(Pixel coordinate grounding data)
----
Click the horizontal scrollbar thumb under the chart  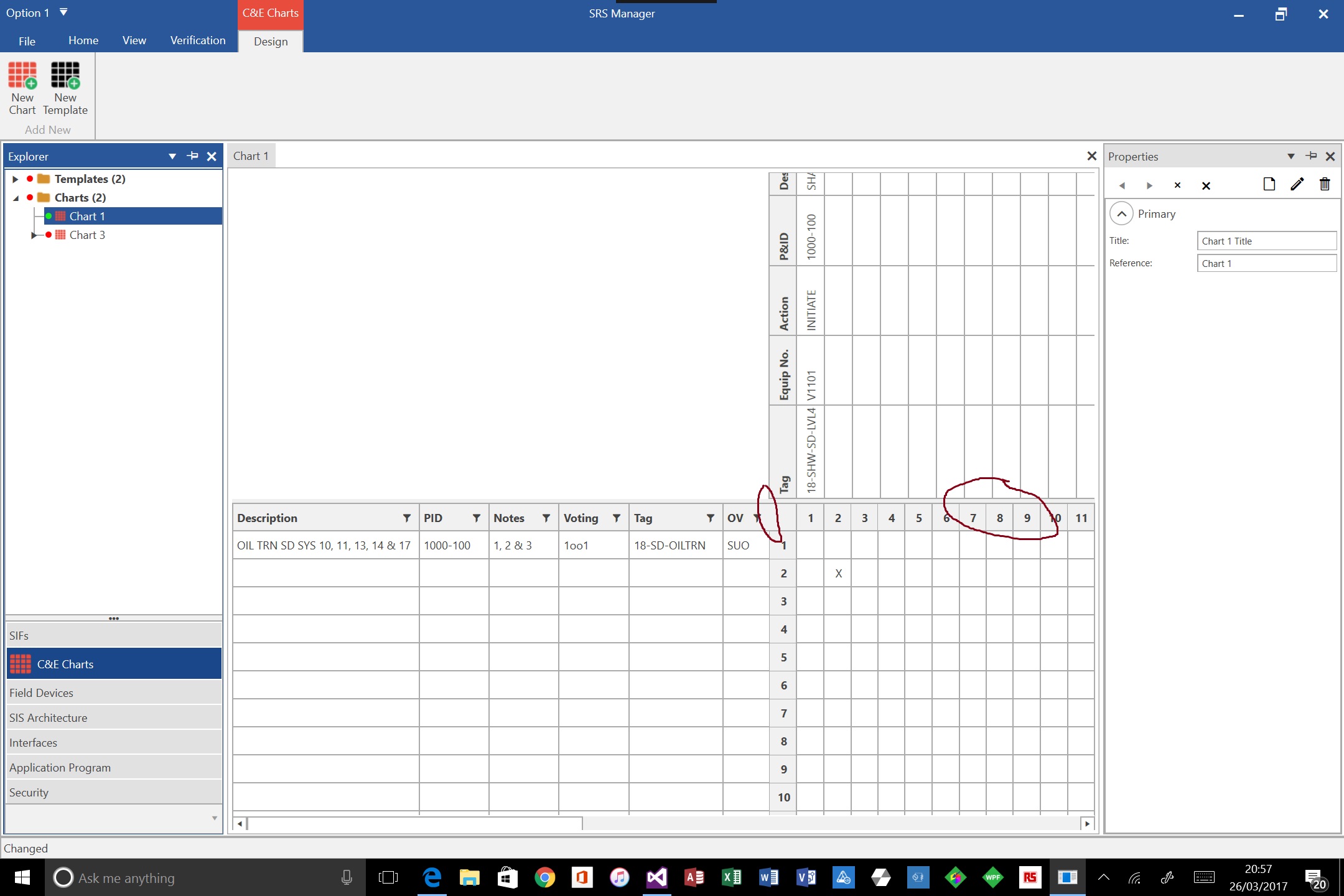tap(414, 824)
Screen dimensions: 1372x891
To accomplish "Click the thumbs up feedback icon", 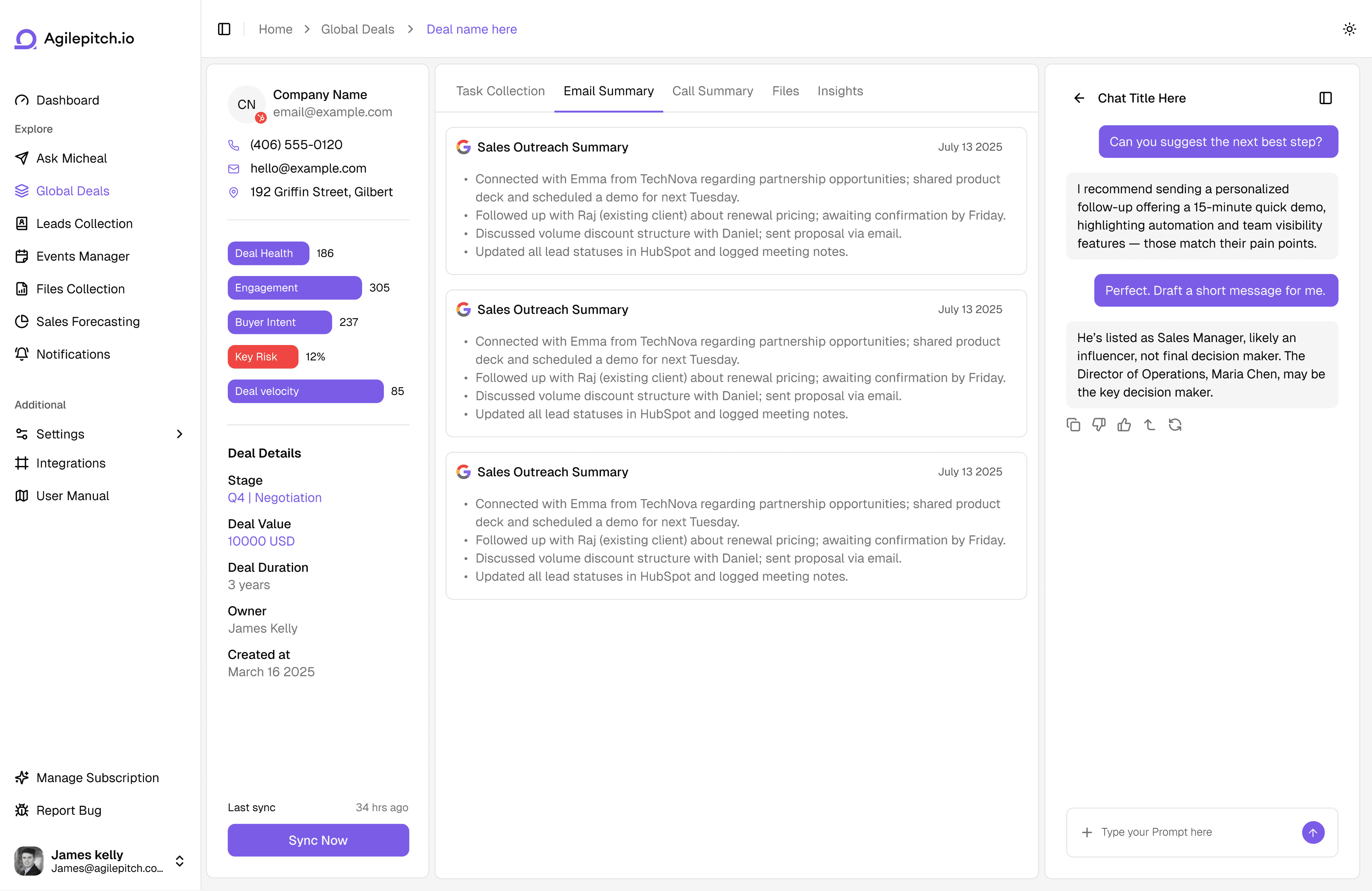I will (1123, 425).
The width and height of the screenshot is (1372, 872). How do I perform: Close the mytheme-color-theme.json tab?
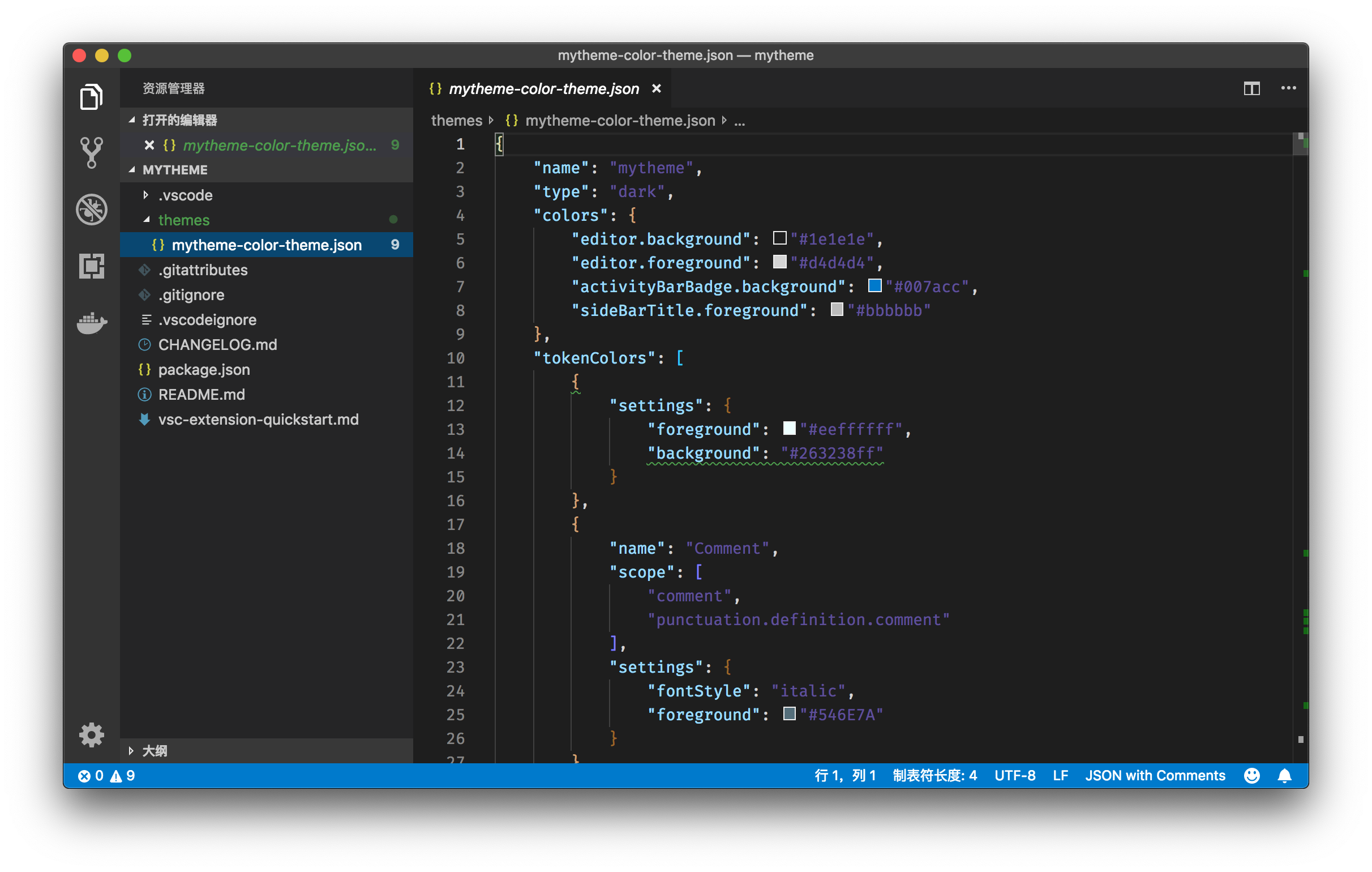tap(657, 89)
----
WHAT IS BEING ASKED:
Your copy should consist only of the lines from the one containing "The width and" through the last line of the entries above, reproduced exactly, without pictures.

RESULT:
The width and height of the screenshot is (1372, 872). How do I perform: Close the mytheme-color-theme.json tab?
tap(657, 89)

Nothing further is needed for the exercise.